§ The task: Set down exactly the lines that run from the one containing "Where should I" to the end of the material below, both included, without pictures.

§ Data supplied:
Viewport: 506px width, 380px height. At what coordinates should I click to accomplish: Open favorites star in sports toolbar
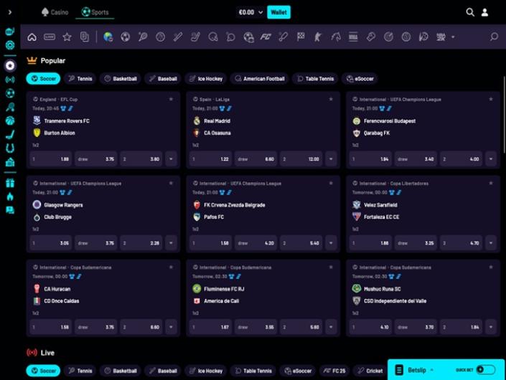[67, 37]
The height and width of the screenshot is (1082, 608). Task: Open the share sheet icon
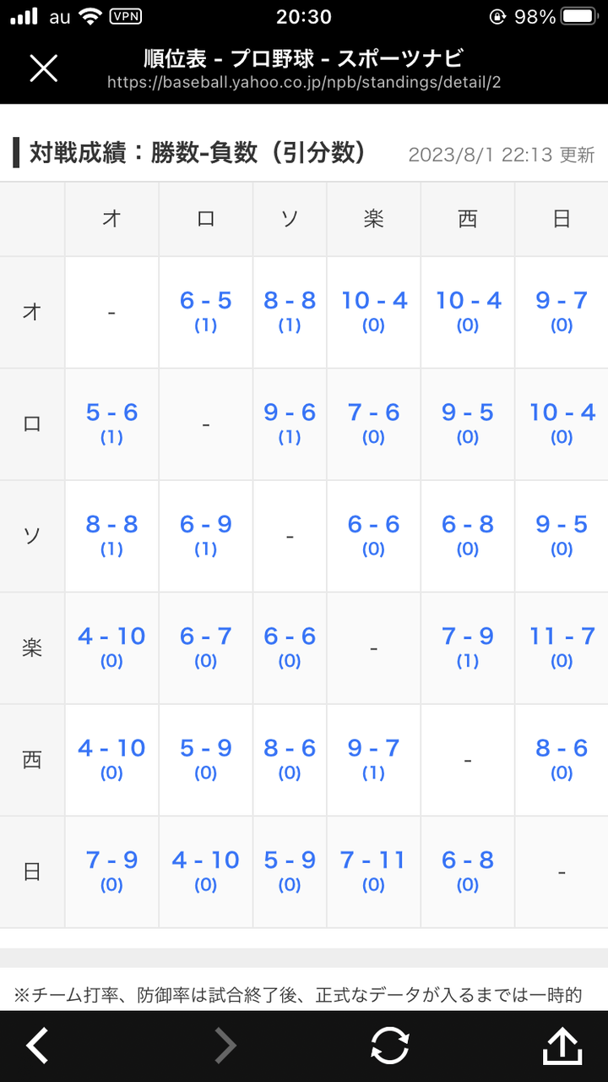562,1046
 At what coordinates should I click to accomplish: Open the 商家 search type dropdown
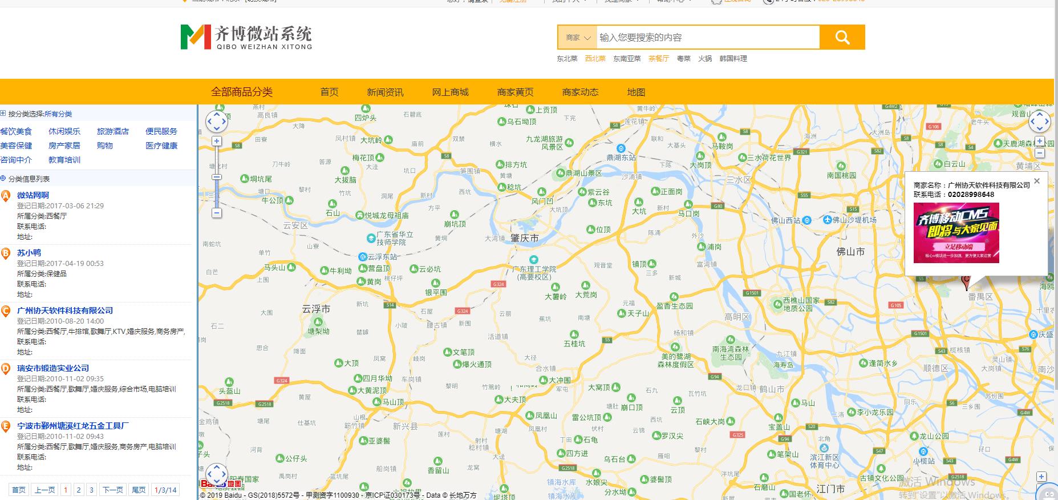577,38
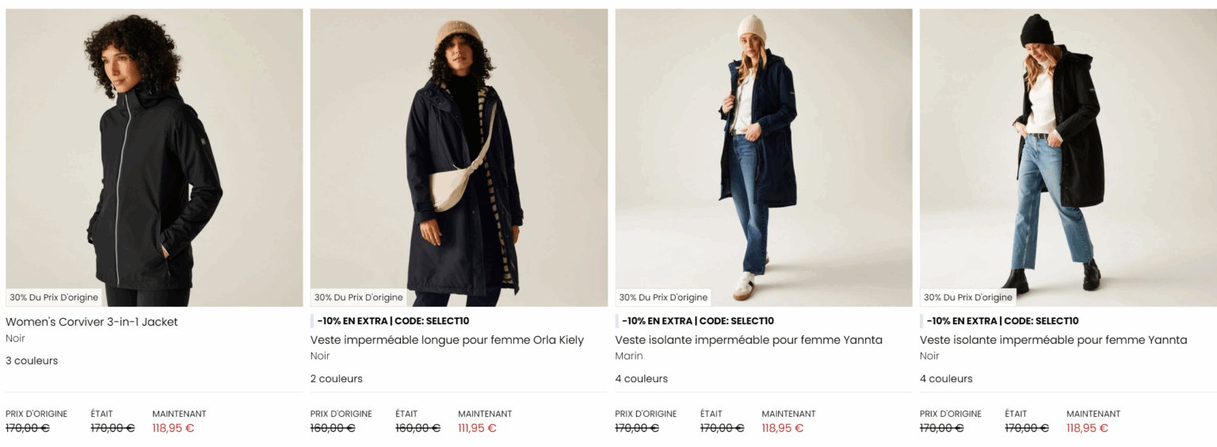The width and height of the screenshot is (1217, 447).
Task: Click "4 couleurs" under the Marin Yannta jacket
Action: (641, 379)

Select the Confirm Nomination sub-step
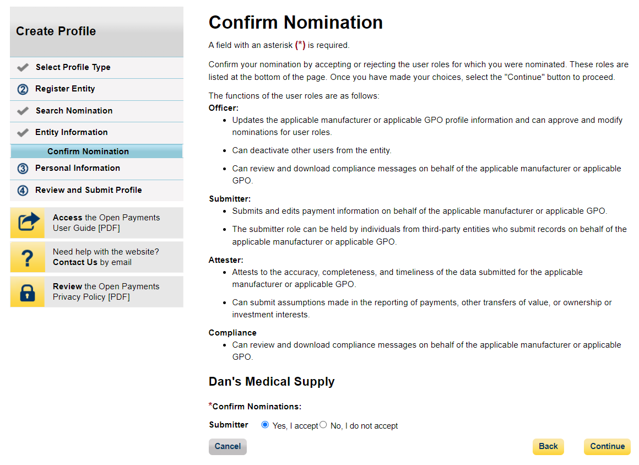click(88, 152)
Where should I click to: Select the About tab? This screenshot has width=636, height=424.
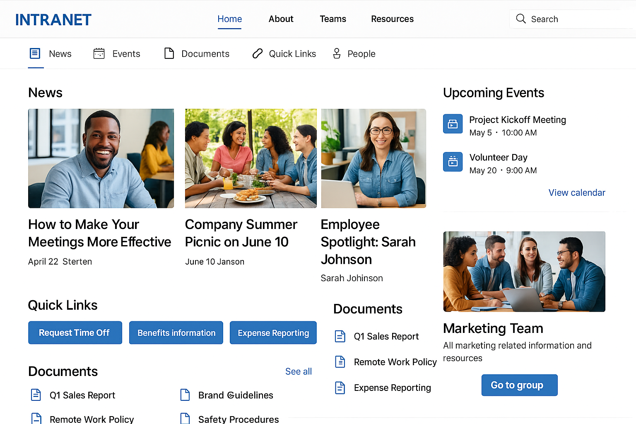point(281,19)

§ Exercise result:
Where should I click to: Select the About tab? This screenshot has width=636, height=424.
point(281,19)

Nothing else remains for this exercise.